The port city of Basra, Iraq’s second-largest city, has long been a target of Iran’s revolutionary government, which has announced plans to establish an Iranian-style Islamic republic in the city.

A communique issued by the official Iranian news agency said Iranian forces advanced more than a mile into Iraqi positions east of a man-made barrier known as Fish Lake. It said that more than 2,600 Iraqi soldiers were killed or wounded in the offensive, code-named Karbala 8 after an Iraqi city regarded as sacred by Shia Muslims, who are the majority in Iran.

Iraq confirmed that Iranian troops have begun an offensive but said Iraqi forces in the area east of Basra encircled and destroyed the attacking troops “in record time.”

Party Anniversary

On Tuesday, Iraqi bombers raided Sirri Island in the Persian Gulf, about 500 miles southeast of Baghdad, the Iraqi capital. Sirri and another island, Larak, which is farther away, have become the center of Iran’s oil export activities after months of Iraqi strikes against Iran’s Kharg Island oil terminal.

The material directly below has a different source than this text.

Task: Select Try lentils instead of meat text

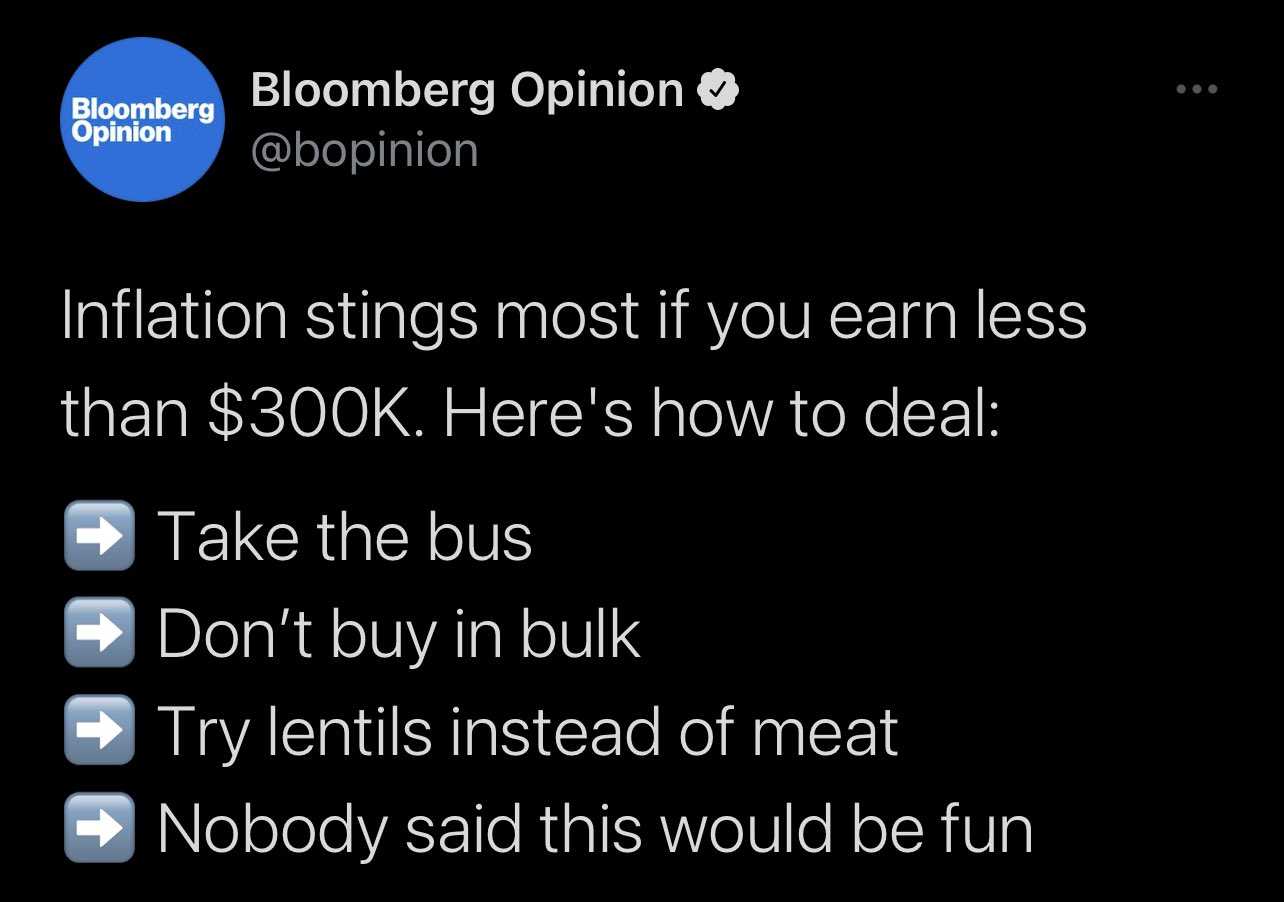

Tuesday was the 40th anniversary of the founding of the Arab Baath Socialist Party, which rules Iraq, and the Iranians have called for the overthrow of the Baath government as a condition for ending the war.

Iran last launched a major offensive in the area east of Basra on Jan. 9, and the fighting raged for six weeks amid the canals and defensive positions on the southern front.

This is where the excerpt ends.